» **OBJECTIVE 1**
From the Fleet Foxes album transcript below, extract the passage starting with "Mark Cooper: I’m" and going on through "else, this doesn’t.", copied word for word.

» **EXCERPT PROVIDED**
[Start]
In today’s transcript, the judges debate the second album by former Uncut Music Award winners, Fleet Foxes.
Allan Jones: Their first record was, of course, the winner of the first Uncut Music Award. It gave them a mountainous task in how to match it, it’s taken them three years, but I think anything they did as a follow-up was going to be judged against that debut, and maybe overshadowed by it. That seems to be the opinion of some people, but personally I thought it was an even better record; much more personal, much more emotionally engaging than the debut, without surrendering any of the glorious melodic virtues, the harmonies. Just a terrific record, I thought. Stewart, did you like it?
Stewart Lee: Not really, but I didn’t like the first one much either. I feel that there must be something wrong with me, I feel that I can’t be hearing it right. There’s no mess in it, there’s no surprises in it, it all seems so perfectly positioned. I feel like I want something else to happen in it that’s not there, it all seems to lie there just so. I know it takes a lot of work to get a record to sound like that, but in the Bill Callahan record and the Josh T Pearson record the guitars do things you wouldn’t expect quite a lot, the rhythm breaks down and stuff happens, but this to me sounds more like chamber music that’s achieved a point of perfection and will play out the same way every time.
Allan Jones: Robin [Pecknold] went back to the album after it was finished and did a lot of re-recording, and he’s admitted himself that he became obsessed with the idea of how it should sound.
Nick Stewart: I approached this from a couple of directions. If there hadn’t been the first album, how would you view this one? It’s the traditional A&R man’s problem, in that you have 18, 20 years to make the first album and 18 months to make the second. There are a couple of outstanding tunes here, “Lorelei” is quite a magical song. There are quite a lot of sophomore albums aren’t quite as good as the first one; I don’t think this is as good as their first album, I don’t think it sounds as fresh, even though all the mannerisms that you would associate with them are in there. Having said that, “Lorelei” is an exceptional piece of music, and so is the title track, but for my money, as a whole it’s not quite as good as the first album. There are no stylistic changes at all, it’s been made in exactly the same way, but just not as good. They don’t seem to have moved on at all. It’s a very good record, but there doesn’t seem to have been any progression.
Mark Cooper: I’m kind of with Stewart on this. I find them a slightly hard band to warm to, they’re easy to admire but hard to love. They’re quite an architectural band, if that’s the right word, I find them quite formal in design. I understand it’s a more personal record than the last, but it doesn’t really hit home with me, all I can hear is the architecture. It’s been most brilliantly achieved, sonically, so I admire them for that, probably more so on this record than the last. I guess it has the same problem as the Bon Iver record, in that it’s following such a startling debut. I don’t know if they have to move on, sometimes people create such a landscape on their first record that all they can do is deepen that landscape. It probably does deepen it, but I don’t think it surprises us. The first record felt so different to everything else, this doesn’t.
[End]
» **OBJECTIVE 2**
In the rows, take the lines starting with the line with "Screen dimensions: 1138x1064" and going on through the line with "Action: coord(1010,23)", and change "Timezone" to "Language". Give back only those lines, with nothing else altered.

» **SUPPLIED DATA**
[Start]
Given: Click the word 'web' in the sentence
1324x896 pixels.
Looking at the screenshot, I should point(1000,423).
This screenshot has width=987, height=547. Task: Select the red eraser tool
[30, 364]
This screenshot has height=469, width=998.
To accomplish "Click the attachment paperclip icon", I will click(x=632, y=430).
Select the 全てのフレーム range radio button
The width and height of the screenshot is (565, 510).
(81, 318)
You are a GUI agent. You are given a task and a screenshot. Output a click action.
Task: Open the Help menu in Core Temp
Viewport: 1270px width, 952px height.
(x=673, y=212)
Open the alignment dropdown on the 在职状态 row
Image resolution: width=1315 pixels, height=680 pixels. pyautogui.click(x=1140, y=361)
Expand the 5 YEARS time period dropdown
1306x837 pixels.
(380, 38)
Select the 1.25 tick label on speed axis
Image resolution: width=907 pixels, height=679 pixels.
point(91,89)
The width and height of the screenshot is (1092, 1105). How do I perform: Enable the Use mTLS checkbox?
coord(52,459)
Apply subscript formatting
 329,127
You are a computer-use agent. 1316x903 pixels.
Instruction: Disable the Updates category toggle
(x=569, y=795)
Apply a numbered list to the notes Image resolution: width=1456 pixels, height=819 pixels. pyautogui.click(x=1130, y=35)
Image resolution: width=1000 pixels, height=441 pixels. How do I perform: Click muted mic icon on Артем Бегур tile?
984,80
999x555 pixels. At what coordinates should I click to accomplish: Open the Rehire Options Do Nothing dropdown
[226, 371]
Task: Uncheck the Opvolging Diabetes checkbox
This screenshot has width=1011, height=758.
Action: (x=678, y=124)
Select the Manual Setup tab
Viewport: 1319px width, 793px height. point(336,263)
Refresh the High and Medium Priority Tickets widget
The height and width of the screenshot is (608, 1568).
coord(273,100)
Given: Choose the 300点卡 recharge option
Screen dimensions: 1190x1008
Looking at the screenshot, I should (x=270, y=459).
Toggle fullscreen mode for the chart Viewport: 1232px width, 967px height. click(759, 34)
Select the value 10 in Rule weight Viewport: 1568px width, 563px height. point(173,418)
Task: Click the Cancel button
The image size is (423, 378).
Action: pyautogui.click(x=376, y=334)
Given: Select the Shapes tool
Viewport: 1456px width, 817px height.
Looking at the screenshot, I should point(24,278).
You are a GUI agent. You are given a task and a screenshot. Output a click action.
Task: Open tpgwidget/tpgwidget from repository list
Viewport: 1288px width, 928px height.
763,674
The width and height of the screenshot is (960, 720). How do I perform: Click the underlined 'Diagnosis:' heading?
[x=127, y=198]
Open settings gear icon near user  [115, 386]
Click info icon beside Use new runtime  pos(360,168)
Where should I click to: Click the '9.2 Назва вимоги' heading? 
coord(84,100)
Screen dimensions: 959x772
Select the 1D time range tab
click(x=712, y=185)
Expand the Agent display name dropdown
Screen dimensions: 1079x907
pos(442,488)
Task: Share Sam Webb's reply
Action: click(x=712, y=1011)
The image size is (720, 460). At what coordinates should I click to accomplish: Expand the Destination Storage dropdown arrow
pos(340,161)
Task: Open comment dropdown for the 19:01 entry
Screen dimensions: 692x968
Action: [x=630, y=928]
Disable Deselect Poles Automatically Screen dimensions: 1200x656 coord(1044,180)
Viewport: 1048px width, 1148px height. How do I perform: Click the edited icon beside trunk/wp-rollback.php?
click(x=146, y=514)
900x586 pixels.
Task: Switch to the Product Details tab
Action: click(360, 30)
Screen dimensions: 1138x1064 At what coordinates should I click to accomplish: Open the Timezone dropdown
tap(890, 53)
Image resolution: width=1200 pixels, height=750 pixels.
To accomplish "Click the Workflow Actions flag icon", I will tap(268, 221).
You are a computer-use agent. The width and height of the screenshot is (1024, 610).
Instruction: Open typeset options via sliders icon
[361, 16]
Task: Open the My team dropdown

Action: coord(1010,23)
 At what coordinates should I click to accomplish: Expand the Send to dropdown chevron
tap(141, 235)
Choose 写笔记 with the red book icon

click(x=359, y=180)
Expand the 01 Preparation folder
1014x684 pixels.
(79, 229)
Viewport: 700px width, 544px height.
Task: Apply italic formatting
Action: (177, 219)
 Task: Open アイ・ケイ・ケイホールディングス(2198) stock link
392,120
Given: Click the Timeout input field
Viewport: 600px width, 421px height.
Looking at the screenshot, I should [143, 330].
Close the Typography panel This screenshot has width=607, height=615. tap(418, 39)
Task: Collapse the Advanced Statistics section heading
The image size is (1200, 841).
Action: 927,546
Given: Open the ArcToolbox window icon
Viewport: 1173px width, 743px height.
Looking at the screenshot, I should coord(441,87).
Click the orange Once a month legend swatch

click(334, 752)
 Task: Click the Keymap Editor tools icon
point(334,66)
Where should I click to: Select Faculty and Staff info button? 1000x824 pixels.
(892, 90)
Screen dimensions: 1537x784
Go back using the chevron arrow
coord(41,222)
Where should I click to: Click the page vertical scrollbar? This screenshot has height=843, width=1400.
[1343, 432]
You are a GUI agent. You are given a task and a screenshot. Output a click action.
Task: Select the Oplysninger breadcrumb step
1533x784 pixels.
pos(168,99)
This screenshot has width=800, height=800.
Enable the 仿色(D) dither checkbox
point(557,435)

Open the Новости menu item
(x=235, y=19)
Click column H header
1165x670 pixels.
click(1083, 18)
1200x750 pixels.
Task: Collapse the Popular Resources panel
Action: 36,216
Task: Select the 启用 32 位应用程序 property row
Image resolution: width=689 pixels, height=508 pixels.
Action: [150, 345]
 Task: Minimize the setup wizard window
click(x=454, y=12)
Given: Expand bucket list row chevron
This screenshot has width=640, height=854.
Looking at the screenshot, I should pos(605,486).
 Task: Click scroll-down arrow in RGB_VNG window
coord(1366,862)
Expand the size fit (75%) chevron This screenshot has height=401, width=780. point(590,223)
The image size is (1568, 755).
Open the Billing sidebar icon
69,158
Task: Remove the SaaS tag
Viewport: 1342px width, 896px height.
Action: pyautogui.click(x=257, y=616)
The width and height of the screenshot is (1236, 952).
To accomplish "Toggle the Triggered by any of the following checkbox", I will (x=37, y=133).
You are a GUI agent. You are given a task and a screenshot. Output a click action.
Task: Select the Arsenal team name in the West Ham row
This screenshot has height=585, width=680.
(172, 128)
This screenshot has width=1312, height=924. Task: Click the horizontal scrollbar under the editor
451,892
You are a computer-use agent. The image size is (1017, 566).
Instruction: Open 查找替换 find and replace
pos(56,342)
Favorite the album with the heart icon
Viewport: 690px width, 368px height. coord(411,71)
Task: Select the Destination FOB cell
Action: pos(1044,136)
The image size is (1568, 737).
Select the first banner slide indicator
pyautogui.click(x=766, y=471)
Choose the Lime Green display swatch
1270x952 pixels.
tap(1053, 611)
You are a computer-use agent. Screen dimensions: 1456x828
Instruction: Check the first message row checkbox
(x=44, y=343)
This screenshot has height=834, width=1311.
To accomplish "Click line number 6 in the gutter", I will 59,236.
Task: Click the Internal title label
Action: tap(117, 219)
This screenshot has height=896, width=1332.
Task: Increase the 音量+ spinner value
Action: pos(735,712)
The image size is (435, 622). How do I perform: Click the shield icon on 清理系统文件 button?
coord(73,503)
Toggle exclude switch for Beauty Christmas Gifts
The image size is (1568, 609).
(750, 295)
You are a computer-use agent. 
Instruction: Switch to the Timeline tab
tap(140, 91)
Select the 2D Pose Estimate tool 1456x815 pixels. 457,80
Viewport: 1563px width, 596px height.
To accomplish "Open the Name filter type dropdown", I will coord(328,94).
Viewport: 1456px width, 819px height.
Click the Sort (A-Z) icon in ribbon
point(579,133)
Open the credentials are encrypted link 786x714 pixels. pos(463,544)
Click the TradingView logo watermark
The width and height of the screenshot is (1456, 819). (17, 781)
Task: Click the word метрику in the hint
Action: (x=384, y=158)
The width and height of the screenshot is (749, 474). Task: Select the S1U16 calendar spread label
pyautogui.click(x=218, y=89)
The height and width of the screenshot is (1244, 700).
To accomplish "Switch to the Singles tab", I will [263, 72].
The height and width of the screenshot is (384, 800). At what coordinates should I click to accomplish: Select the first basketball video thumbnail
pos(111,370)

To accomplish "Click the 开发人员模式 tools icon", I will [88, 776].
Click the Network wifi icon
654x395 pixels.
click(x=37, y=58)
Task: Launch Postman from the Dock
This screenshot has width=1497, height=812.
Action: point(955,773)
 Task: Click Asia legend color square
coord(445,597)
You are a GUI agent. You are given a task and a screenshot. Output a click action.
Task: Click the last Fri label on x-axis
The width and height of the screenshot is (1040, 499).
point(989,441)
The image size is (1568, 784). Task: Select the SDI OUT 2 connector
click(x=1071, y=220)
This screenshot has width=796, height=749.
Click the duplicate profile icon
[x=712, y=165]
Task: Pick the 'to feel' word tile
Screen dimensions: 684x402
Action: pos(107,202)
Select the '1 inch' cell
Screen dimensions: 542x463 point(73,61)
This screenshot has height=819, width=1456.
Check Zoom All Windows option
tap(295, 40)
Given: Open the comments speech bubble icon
[End]
» **WRITTEN RESPONSE 1**
Mark Cooper: I’m kind of with Stewart on this. I find them a slightly hard band to warm to, they’re easy to admire but hard to love. They’re quite an architectural band, if that’s the right word, I find them quite formal in design. I understand it’s a more personal record than the last, but it doesn’t really hit home with me, all I can hear is the architecture. It’s been most brilliantly achieved, sonically, so I admire them for that, probably more so on this record than the last. I guess it has the same problem as the Bon Iver record, in that it’s following such a startling debut. I don’t know if they have to move on, sometimes people create such a landscape on their first record that all they can do is deepen that landscape. It probably does deepen it, but I don’t think it surprises us. The first record felt so different to everything else, this doesn’t.

» **WRITTEN RESPONSE 2**
Screen dimensions: 1138x1064 At what coordinates should I click to accomplish: Open the Language dropdown
tap(890, 53)
Image resolution: width=1200 pixels, height=750 pixels.
To accomplish "Click the Workflow Actions flag icon", I will tap(268, 221).
You are a computer-use agent. The width and height of the screenshot is (1024, 610).
Instruction: Open typeset options via sliders icon
[361, 16]
Task: Open the My team dropdown

Action: coord(1010,23)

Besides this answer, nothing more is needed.